Navigation accomplished using JavaScript code can also be a problem, and the best bet for implementing complex navigations is to use CSS menus.

File Formats

Most search engines and search engine bots are capable of parsing and indexing many different kinds of file formats. For example, Google states: “We are able to index most types of pages and files with very few exceptions. File types we are able to index include: pdf, asp, jsp, html, shtml, xml, cfm, doc, xls, ppt, rtf, wks, lwp, wri, swf.”

However, simple is often better. To get the best search engine placement, you are well advised to keep your web pages, as they are actually opened in a browser, to straight HTML. Note a couple of related issues:

  • A file with a suffix other than .htm or .html can contain straight HTML. For example, when they are opened in the browser, .asp, .aspx, .cfm, php, and .shtml files often consist of straight HTML (it has, of course, been generated by server-side software).

  • Scripts (such as a PHP program) or include files (such as an .shtml page) running on your web server usually generate HTML pages that are returned to the browser. This architecture is shown in Figure 4-4. An important implication: check the source file as shown in a browser rather than the script file used to generate a dynamic page to see what the search engine will index.

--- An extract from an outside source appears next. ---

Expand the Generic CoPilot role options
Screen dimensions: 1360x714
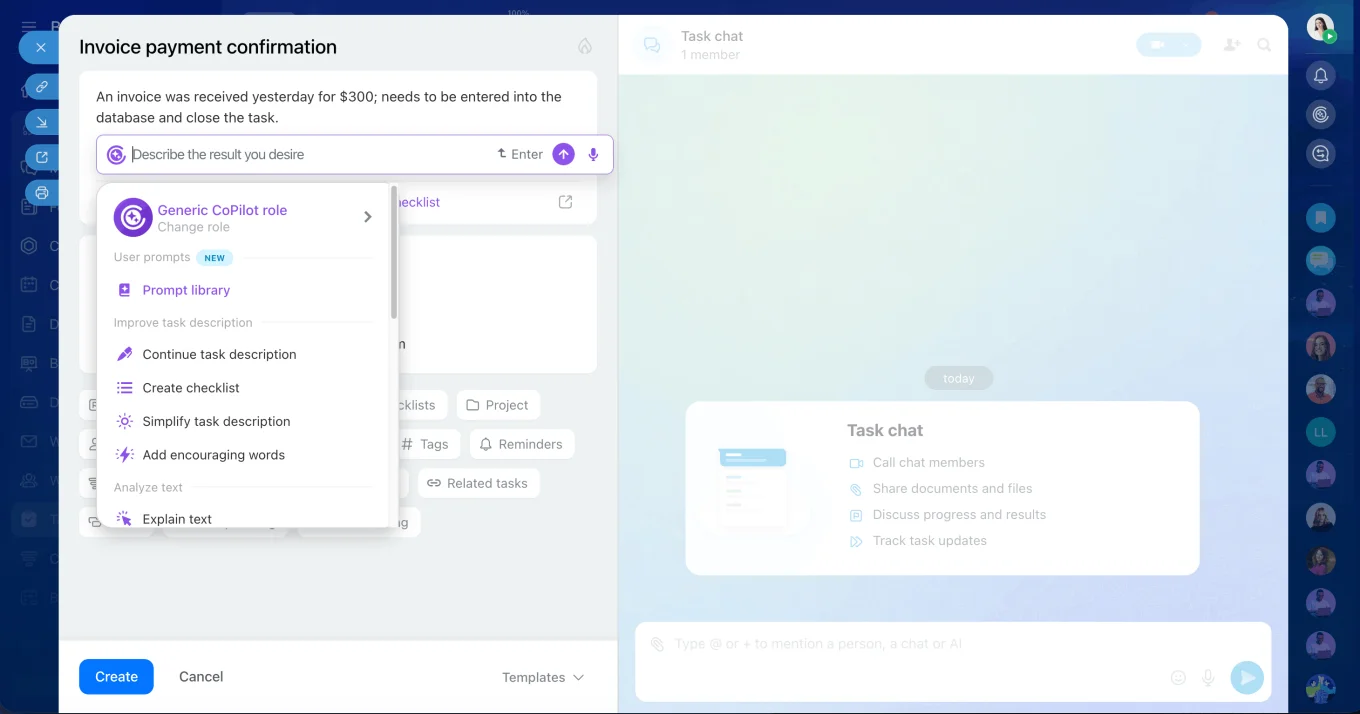point(366,216)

Server-side programs usually return “straight” HTML to the browser

Figure 4-4. Server-side programs usually return “straight” HTML to the browser

Google puts the “simple is best” precept this way: “If fancy features such as JavaScript, cookies, session IDs, frames, DHTML, or Flash keep you from seeing all of your site in a text browser, then search engine spiders may have trouble crawling your site.” The only way to know for sure whether a bot will be unable to crawl your site is to check your site using an all-text browser.

So go ahead, find out for sure. View your site in an all-text browser. It’s easy. And fun.

Viewing Your Site with an All-Text Browser

Improvement implies a feedback loop: you can’t know how well you are doing without a mechanism for examining your current status. The feedback mechanism that helps you improve your site from an SEO perspective is to view it as the bot sees it. While information shown by the Google Webmaster Tools and other helpers is useful, nothing beats a text-only view of your site.

This means viewing the site using a text-only browser. A text-only browser, just like the search engine bot, will ignore images and graphics and only process the text on a page.

The best-known text-only web browser is Lynx. You can find more information about Lynx at http://lynx.isc.org/. Generally, the process of installing Lynx involves downloading source code and compiling it.

Note

The Lynx site also provides links to a variety of precompiled Lynx builds you can download.

Don’t want to get into compiled source code or figuring out which idiosyncratic Lynx build to download? There is a simple Lynx Viewer available on the Web at http://www.delorie.com/web/lynxview.html.

All you have to do is navigate to this page in your browser and submit the URL for your site. The text view of the page you’ll see (Figure 4-5) is starkly simpler than the comparable fully rendered view with images and graphics (Figure 4-6). The contrast may be a real eye opener. You should take the time to “crawl” the text link in your site to understand site navigation as well as page appearance from the bot’s viewpoint.